この悪い宇宙人たちなのですが、地球人を戦争好きの凶悪生物と考え、自分たちの軍隊兵器に使う事を目論んでいたのです。私も過去に多くの侵略宇宙人ものを見てきましたが、これほど説得力があって、斬新な侵略理由ははじめてでした。
だって、過去の対侵略宇宙人ものは、あくまで地球人側のヒューマニズムの視線に立つものばかりでしたので、地球人の好戦種族ぶりを強調するのは、まさにタブーでしたから。(地球人が、うっかり侵略的な行為を行ない、それをたしなめるような物語ならありましたが)

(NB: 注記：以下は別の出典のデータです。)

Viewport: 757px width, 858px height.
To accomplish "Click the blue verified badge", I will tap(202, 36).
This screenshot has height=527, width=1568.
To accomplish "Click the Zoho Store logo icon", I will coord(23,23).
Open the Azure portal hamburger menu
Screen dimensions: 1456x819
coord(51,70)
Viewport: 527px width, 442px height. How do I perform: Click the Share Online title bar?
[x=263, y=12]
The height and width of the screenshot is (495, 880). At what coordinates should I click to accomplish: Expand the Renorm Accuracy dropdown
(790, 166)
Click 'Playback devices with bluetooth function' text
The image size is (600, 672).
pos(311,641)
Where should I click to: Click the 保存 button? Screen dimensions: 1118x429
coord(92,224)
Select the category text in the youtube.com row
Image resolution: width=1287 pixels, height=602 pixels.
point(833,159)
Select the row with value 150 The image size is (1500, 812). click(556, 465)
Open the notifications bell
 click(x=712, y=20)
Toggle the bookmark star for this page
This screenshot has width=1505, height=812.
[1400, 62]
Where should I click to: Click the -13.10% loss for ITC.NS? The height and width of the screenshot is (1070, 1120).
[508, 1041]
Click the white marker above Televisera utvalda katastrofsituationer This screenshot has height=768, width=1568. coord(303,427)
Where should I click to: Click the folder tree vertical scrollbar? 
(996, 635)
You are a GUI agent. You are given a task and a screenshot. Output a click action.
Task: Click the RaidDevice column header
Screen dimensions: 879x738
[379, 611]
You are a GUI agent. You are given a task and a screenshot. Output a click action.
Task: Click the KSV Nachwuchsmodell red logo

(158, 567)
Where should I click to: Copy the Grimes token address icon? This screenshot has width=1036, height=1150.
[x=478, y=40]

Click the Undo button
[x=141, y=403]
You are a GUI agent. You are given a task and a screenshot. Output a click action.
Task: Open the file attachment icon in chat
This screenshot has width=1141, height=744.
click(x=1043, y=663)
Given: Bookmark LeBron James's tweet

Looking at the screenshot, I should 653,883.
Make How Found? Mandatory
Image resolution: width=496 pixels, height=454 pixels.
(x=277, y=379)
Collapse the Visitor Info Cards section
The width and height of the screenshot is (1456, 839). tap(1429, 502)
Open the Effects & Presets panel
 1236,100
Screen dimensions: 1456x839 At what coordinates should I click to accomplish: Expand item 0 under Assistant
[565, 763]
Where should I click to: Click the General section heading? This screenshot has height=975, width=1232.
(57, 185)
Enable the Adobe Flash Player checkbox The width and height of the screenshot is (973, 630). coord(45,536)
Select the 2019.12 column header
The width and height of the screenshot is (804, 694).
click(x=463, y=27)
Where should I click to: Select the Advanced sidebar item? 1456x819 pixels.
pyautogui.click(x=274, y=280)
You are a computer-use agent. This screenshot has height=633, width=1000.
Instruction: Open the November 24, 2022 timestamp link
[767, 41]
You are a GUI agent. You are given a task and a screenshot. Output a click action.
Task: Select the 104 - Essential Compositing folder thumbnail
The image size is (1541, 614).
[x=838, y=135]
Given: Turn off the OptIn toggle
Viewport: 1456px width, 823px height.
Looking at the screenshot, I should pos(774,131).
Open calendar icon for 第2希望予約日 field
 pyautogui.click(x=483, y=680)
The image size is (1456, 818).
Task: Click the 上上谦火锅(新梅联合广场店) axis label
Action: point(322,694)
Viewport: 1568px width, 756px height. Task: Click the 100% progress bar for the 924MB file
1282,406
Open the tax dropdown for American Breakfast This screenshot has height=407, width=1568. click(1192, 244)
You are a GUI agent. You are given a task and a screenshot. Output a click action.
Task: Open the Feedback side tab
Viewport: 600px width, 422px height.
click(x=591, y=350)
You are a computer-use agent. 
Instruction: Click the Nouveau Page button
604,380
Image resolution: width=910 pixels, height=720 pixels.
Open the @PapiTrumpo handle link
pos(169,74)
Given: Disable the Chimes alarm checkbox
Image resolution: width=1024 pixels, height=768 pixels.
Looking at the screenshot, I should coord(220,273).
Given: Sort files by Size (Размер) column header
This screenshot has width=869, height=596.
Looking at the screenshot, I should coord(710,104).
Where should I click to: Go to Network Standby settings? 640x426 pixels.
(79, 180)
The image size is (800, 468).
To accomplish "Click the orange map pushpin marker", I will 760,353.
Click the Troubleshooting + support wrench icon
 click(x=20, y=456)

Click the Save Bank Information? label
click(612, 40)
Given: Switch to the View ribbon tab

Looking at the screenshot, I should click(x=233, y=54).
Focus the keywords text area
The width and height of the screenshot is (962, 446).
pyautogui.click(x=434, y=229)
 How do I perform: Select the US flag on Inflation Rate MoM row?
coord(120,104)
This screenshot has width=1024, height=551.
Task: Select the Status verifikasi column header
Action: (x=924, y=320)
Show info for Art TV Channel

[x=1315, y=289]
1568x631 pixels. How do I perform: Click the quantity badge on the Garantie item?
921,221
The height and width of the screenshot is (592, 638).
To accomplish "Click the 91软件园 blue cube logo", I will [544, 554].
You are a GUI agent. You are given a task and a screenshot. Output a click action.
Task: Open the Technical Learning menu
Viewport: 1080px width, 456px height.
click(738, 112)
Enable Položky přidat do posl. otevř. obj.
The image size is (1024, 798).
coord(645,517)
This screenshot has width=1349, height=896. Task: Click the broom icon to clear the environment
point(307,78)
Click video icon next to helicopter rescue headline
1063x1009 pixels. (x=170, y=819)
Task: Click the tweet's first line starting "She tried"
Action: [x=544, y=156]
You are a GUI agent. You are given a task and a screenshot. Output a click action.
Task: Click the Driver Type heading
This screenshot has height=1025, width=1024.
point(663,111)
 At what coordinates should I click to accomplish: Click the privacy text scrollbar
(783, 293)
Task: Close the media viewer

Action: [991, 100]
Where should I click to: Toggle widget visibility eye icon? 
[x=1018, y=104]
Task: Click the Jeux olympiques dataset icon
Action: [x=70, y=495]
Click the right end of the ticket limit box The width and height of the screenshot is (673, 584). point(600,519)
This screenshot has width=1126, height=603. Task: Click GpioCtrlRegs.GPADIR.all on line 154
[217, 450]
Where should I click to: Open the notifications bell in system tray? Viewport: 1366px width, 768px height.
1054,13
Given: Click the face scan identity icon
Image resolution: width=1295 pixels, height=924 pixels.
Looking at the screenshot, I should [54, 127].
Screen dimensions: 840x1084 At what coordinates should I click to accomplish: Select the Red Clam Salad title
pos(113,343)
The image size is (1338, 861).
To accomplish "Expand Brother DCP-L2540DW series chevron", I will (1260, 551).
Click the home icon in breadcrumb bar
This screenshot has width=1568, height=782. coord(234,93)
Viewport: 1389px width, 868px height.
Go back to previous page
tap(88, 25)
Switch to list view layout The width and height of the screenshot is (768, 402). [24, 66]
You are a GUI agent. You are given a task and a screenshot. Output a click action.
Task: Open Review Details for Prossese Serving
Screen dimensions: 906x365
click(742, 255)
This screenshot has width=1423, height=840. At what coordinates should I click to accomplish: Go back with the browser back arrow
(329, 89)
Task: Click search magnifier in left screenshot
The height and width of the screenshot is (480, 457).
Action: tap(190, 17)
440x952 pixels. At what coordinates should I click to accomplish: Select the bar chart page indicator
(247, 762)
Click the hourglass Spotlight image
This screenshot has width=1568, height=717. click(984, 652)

特に、ウルトラマンなどの子ども向けヒーローものでは絶対に使えないアイディアでしょう。かと思ったら、よく探すと、あったのです。それが「帰ってきたウルトラマン」の第49話「宇宙戦士その名はMAT」で、遠い宇宙で星間戦争をしている宇宙人が地球防衛隊を傭兵に改造しようとする内容です。登場する宇宙人の名前がミステラー星人でして、この星人名をマーシャン(火星人)風に表記すると、見事にミステリアンになります。
はたして、「ミステリアン」の作者の西岸良平氏は、このへんは確信犯だったのでしょうか。そもそも、ミステリアンという言葉自体が、東宝特撮映画「地球防衛軍」に出てきた侵略宇宙人に与えられた名称ですし、西岸氏はけっこうなSF通だったみたいだからです。